Technikart : maquette, editing et magie

(Ceci est un article datant de mon ancien blog, publié le 09 octobre 2009)

Lors d’un weekend à la campagne, je ne perds jamais une bonne occasion de dépenser de l’argent dans des magazines idiots (les seuls magazines qui vaillent).

À l’occasion, je décide d’en prendre un moins idiot, avec lequel j’ai une histoire. C’est souvent Fluide, là c’était Technikart, que je me promets régulièrement d’arrêter d’acheter. J’y reviens pourtant tous les 4 mois, c’est un peu ma piqûre de rappel de « cool » (on me fait signe que le mot cool n’est plus cool, disons « edgy », ça tiendra deux mois).

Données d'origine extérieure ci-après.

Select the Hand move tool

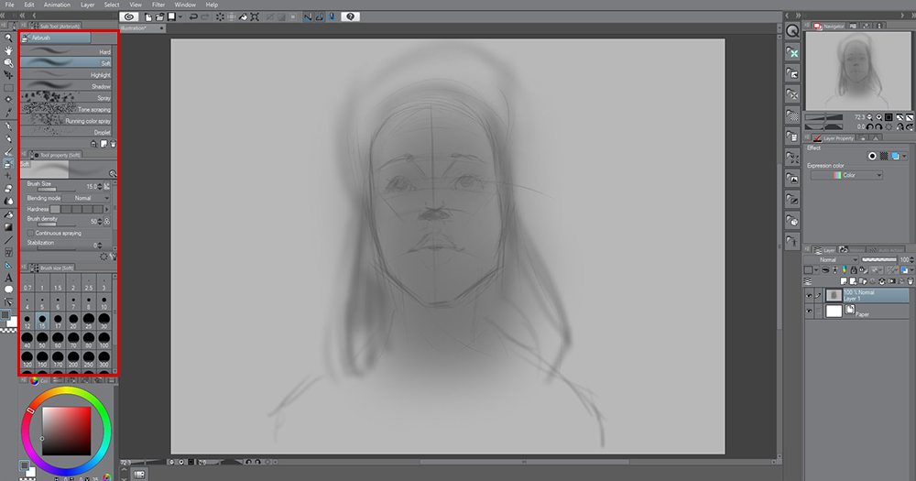tap(8, 50)
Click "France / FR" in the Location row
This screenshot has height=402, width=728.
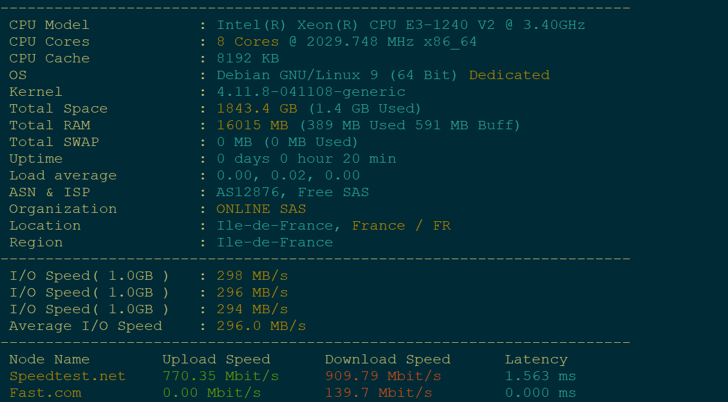tap(401, 226)
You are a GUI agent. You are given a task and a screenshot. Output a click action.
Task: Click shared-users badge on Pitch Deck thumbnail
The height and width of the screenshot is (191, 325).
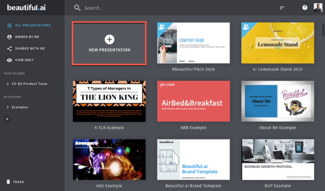(x=162, y=27)
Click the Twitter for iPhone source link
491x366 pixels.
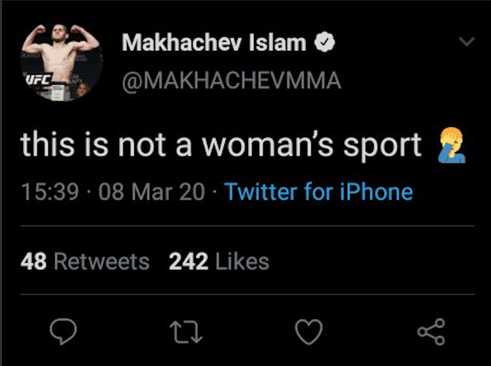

Le problème de Tech’, c’est que graphiquement c’est de pire en pire, que les textes sont de moins en moins propres et que ce mélange, sans parler du fond, casse totalement l’aura du magazine.

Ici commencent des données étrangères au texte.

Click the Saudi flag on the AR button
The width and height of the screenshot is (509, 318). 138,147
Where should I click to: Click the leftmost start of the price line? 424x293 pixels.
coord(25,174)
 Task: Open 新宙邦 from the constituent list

Graphiquement, la maquette de Technikart a toujours été un peu à la ramasse. Ca peut faire sympa au début, parfois ça peut être même rigolo ces pages un peu crados (le premier qui dit gonzo gagne un badge). Le problème c’est qu’une fois que l’on a lu un magazine mieux fait, qu’on est habitué à un confort de lecture et à un rythme plus cohérent, et bien on déchante un peu. Qu’est-ce que j’ai en tête ? Monocle, Death&Taxes, parfois Under The Radar, et souvent GQ (mais surtout Monocle). Le premier est un modèle de maquette, les deux autres sont des concurrents mieux fait et le dernier est un bon exemple de maquette dans laquelle on se plaît à se balader, c’est (trop ?) propre, inoffensif, à l’image du magazine en lui-même.

Donc graphiquement je m’ennuie un peu (c’est sale), surtout depuis que je lis autre chose et que j’ai une idée un peu plus fine de ce qu’est une maquette de presse (ça, ça vient de mes expériences chez Rampazzo et j’en parlerai peut-être à l’occasion).

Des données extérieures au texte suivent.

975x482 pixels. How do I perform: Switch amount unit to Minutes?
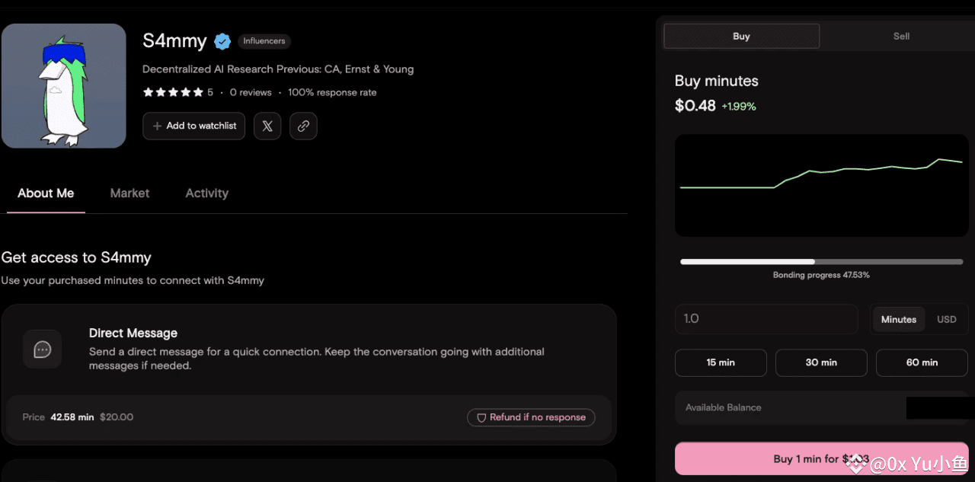(x=899, y=320)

Les textes sales sont, à la différence de la maquette, un phénomène assez récent. Le numéro double de l’été dernier en était un festival : coquilles, mots manquants (comme ça, pouf, le mot saute), erreurs de légende (sur une photo de Liberati et Beigbeder, oh, Beigbeder dans Tech’, c’est frais tout ça) et, mon préféré, un (INSERER PAGE XX), en maj, en rouge, dans le corps du texte, en plein milieu d’un dossier (le dossier sur le gangsta rap). Un texte pas édité quoi.

Une coquille, c’est humain, une erreur, ça arrive, mais un festival, ça casse complètement l’expérience de lecture, un peu comme quand on voit le sillage du bateau-caméra dans Apocalypse Now!, on y croit soudain beaucoup, beaucoup moins. Et Technikart fonctionne parce qu’on y « croit ».

Et mon problème avec Technikart, c’est un peu tout ça, l’illusion du truc giga cool qui se dégonfle.

Mon avis sur le fond du magazine n’a pas tellement sa place ici. Disons simplement ici que j’ai le sentiment que Tech’ a de moins en moins de choses à dire sur les choses (un dossier sur les quadra angoissés ? Vraiment ?)

Technikart a une aura, assez magique (intouchable, parisien, tranchant, indé…). Et la magie, ça s’écroule quand la présentation n’est pas impeccable.

En plus ils ont fait revenir les pages mode.